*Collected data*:
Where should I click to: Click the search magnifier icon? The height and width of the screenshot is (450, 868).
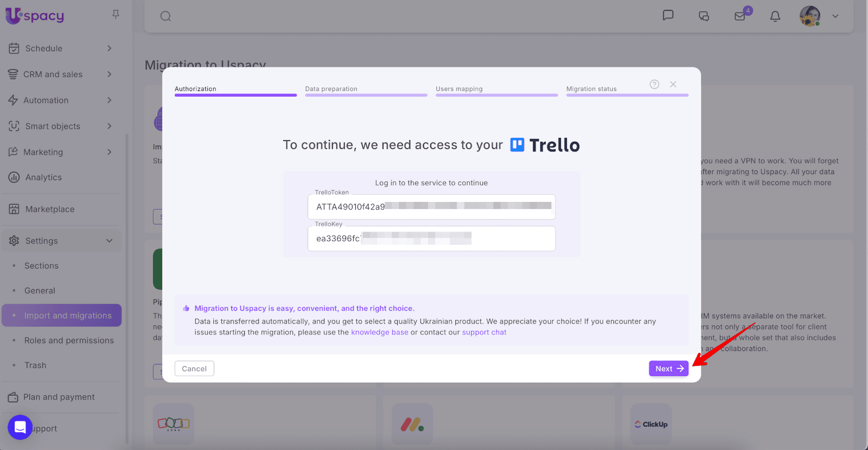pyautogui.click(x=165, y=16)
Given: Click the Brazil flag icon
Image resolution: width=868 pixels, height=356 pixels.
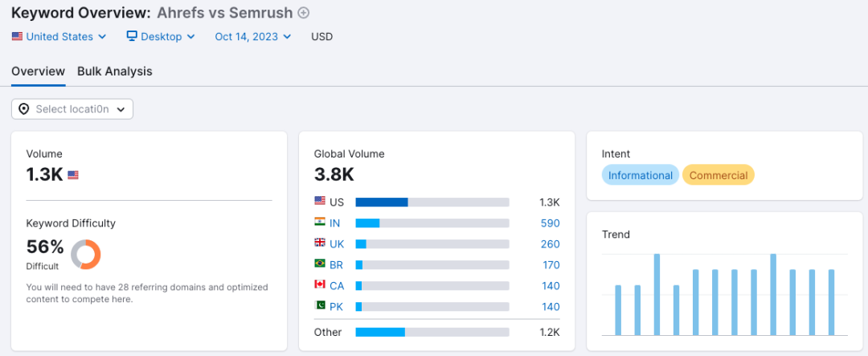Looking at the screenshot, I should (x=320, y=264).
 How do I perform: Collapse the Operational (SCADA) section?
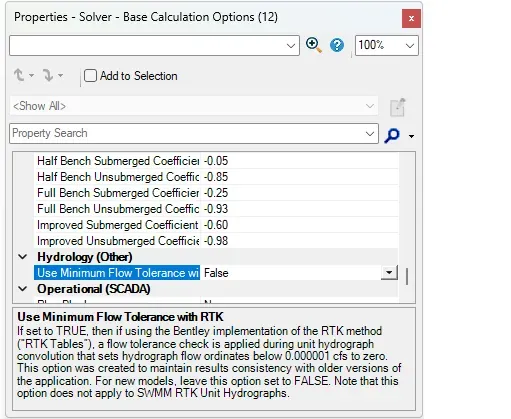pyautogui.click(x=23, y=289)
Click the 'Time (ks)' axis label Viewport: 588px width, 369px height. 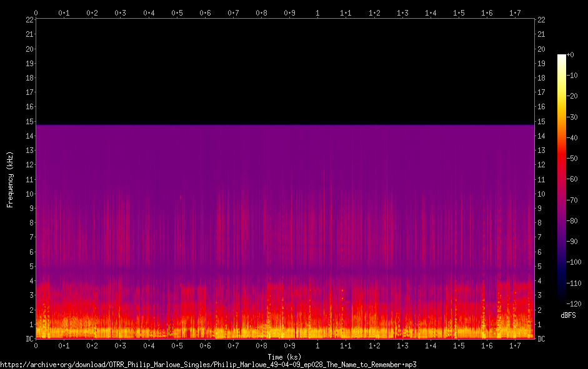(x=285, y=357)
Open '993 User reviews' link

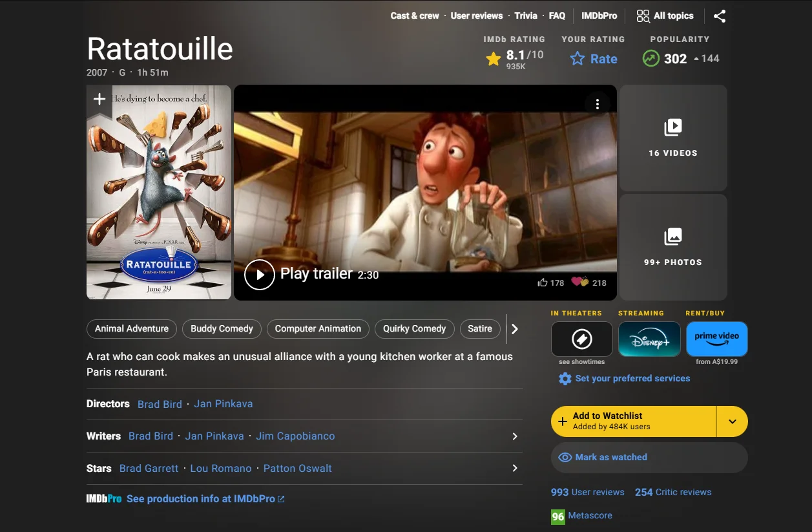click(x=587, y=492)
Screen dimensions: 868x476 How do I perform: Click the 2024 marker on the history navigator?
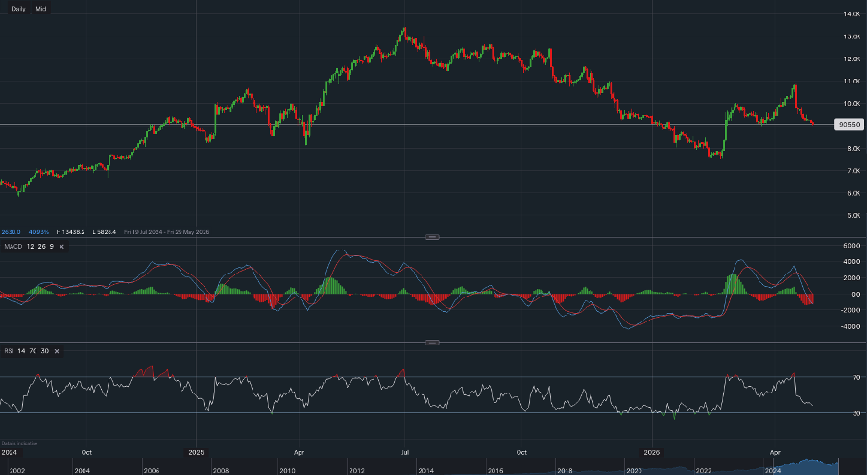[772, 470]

--

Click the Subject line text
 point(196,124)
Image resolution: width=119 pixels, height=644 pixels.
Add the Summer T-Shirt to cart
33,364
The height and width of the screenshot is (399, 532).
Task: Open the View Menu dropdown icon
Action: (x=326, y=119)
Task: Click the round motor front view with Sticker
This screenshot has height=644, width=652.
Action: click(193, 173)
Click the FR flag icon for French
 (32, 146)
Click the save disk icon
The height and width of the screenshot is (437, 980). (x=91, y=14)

*Work to be completed*: The lines above from the one with "Image resolution: width=119" through the one with "Task: Click the" are to be duplicated exactly, ends included, with nothing added.

*Response*:
Image resolution: width=119 pixels, height=644 pixels.
Add the Summer T-Shirt to cart
33,364
The height and width of the screenshot is (399, 532).
Task: Open the View Menu dropdown icon
Action: (x=326, y=119)
Task: Click the round motor front view with Sticker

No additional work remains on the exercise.